I think I learned to not be afraid to be who I really am. I think I had dealt with insecurities as a young girl and I’d felt like I always had to have this filter on. Whether it was when I was performing or talking to somebody, I felt like I had this façade, and I think going through that, it taught me to be honest. Gwen [Stefani] was my coach on the show and she really encouraged me to do that too. She said, “People will be able to see right through you whether it’s literally on the camera on The Voice in front of millions or whether you’re talking to somebody.” She really encouraged me through her journey of how cool she is, how real she is through her songwriting, through her performing and just being herself. So I think it really taught me to be myself and when I perform to be more honest and not care what people think.
What are some issues or topics that are most important to you?
I’m really excited because I have my second single, it’s called “One More Hallelujah.” My mom got really sick a few years back and it rocked our family.
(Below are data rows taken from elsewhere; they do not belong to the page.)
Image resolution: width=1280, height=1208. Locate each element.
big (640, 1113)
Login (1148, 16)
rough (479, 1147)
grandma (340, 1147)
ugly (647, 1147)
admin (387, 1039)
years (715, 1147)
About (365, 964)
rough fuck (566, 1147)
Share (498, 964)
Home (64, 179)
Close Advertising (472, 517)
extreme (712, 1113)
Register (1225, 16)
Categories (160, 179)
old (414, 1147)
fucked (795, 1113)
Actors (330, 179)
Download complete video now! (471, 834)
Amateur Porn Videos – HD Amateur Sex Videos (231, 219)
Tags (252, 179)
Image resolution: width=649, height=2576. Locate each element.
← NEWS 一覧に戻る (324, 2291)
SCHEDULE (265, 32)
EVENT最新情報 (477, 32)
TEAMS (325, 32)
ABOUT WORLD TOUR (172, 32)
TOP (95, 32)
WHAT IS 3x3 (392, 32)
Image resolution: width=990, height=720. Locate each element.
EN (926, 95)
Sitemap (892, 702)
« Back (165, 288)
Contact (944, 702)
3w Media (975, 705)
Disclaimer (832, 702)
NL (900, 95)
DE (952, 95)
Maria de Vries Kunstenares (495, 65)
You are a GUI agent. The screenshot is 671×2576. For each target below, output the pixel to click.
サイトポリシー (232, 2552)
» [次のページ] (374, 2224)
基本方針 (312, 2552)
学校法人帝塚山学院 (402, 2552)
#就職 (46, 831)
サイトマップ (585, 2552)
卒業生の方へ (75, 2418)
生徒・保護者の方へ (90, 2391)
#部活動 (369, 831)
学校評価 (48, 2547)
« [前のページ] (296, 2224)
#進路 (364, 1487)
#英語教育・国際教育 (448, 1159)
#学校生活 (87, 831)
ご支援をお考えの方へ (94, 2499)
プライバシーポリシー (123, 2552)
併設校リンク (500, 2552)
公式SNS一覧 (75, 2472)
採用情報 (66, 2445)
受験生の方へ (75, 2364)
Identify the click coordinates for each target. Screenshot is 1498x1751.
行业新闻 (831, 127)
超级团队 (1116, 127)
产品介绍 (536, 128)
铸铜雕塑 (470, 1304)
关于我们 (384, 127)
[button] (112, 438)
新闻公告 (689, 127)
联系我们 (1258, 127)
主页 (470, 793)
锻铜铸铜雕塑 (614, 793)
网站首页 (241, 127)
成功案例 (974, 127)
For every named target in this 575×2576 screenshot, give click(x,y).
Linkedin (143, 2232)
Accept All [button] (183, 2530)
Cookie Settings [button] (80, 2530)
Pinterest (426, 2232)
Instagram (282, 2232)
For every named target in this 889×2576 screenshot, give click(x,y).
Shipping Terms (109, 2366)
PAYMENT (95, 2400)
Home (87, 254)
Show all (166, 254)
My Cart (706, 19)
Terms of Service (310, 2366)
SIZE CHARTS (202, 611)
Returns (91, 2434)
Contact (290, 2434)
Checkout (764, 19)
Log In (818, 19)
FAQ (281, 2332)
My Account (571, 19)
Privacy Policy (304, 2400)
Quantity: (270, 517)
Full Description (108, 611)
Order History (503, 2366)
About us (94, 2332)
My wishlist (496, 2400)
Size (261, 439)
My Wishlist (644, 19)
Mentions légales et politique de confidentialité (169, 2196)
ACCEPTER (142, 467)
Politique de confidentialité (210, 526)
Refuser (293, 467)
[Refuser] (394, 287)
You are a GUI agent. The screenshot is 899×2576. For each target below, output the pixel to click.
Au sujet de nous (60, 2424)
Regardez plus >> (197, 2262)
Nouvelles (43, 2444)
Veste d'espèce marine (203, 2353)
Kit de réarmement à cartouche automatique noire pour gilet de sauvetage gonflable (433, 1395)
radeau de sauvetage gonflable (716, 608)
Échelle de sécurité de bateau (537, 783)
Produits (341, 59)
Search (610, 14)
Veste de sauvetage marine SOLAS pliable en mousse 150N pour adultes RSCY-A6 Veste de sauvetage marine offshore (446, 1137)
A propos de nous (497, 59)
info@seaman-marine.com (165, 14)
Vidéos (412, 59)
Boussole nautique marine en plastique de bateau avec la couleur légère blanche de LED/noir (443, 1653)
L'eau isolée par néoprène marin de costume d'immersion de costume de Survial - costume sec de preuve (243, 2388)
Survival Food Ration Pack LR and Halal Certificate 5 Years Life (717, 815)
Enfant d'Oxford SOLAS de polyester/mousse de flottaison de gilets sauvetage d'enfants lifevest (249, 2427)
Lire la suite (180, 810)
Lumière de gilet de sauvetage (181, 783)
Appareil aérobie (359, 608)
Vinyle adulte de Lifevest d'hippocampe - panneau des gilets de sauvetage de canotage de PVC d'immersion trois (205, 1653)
It completely changed the course of my life, of my family’s life, and I think going through that, music and my faith are the two things that became the most important thing. Music became so much more than something that I just listened to on the radio, it really became a healing and a safe place and a sanctuary, all of the things that music does because music is so powerful. But I think until you go through an experience like that where music literally is your escape from all of that, it changed the course of my life, and that’s when I really started diving into songwriting and what I wanted to say through my music.
I always hope to tell real stories through music, whether that’s the good times or the bad times in life. But ultimately, [I want] to bring hope, encouragement, I think we need love. I honestly feel like our world needs realness. I feel like we can sugarcoat a lot of things sometimes, and I always want to keep it real. Life isn’t perfect, and I feel like a lot of people paint a pretty perfect picture of their lives. That’s an issue that I see, because I deal with it myself getting pulled down this hole of “I’m not good enough” or whatever it is, and so I think it’s really through social media that I want to be real.
But I think it is important to me to really be honest and share the dark parts and the ups and downs through the journey. That’s what I hope to give to people is be honest, but also don’t be afraid to go for your dreams. I hope to encourage, because I’ve been so young in this industry, I’ve felt a lot like people weren’t taking me seriously because of that. But I always have to remind myself that age is literally just a number, and it doesn’t define who we are and the stories we want to tell and the dreams that we have – no matter how big they are.